I spent a few days in hospital after that by now barely able to walk and beginning to feel like I would never see those wonderful milestones in my newborn son’s development. The next few months were a constant round of blood tests, scans, and trial and error medication until I was finally given a diagnosis. By this time the simple act of sitting in a chair for a few hours would make my feet fill up with blood as the blood vessels ruptured like soggy tissue paper under the pressure of the blood and the effect of gravity.

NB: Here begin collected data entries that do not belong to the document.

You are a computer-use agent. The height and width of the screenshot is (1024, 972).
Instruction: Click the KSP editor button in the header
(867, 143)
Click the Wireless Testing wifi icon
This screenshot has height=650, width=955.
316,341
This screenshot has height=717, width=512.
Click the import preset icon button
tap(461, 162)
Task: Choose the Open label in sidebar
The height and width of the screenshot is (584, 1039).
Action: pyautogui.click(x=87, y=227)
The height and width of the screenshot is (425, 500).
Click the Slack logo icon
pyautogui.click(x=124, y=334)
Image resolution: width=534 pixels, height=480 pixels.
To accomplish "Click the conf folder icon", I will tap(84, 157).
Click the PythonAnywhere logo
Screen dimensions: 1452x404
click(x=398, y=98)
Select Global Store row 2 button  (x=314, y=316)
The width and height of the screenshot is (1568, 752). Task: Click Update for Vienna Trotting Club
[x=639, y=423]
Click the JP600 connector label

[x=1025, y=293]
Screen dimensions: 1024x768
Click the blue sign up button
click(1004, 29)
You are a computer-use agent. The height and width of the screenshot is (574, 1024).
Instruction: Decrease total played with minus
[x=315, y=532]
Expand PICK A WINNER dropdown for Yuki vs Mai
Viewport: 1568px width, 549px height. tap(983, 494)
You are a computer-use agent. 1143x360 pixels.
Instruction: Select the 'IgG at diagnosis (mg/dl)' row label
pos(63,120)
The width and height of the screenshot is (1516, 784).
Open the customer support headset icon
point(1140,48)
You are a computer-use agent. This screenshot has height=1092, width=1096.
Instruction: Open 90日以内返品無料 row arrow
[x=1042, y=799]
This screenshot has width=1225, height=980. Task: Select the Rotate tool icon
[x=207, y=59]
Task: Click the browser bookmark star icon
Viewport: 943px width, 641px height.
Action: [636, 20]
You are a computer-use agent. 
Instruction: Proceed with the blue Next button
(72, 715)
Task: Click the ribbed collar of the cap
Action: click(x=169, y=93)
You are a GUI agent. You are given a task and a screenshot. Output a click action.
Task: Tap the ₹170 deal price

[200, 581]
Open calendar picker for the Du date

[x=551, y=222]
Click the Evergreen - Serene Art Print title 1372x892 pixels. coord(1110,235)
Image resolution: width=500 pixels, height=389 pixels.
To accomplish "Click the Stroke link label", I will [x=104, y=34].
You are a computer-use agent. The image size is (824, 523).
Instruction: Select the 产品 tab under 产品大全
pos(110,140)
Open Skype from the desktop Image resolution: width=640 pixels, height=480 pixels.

In desperation we traveled to South America where I saw a blood expert who put me on a dose of steroids so high they reserve it for the terminally ill. It had the effect of limiting my symptoms and I had a good holiday then returned to England where I continued to be under the care of the NHS. I was eventually put on a tablet form of chemical therapy around March of 2001, combined with steroids. The diagnosis was HSP – Henoch Schonlein Purpura. It is a type of Vasculitis that only very rarely affects adults. At first, I was told that my illness would last for weeks, then months, then finally they told me that in some cases it lasts for the rest of your life and so I should get used to a life on medication.
Over the next ten years I searched for a cure to my illness scouring the internet and trying various different cures ranging from Chinese herbs to Homeopathy with little or no success. In the meantime my illness would occasionally pop up in the strangest part of my body. Once I remember having symptoms that seemed a bit like a stroke, and I found myself unable to speak. Another time I just fell over when it happened in my inner ear. It was bizarre.
Eventually however the condition seemed to stabilize and I began the slow process of withdrawing medication. There were many false dawns and I would often have periods in my life when I became very low when symptoms returned and I would have to begin taking the drugs again. I began to suffer increasing nausea from the chemical therapy and renewed my attempts to find a cure and then the miracle happened. I discovered colloidal silver and began to take this supplement.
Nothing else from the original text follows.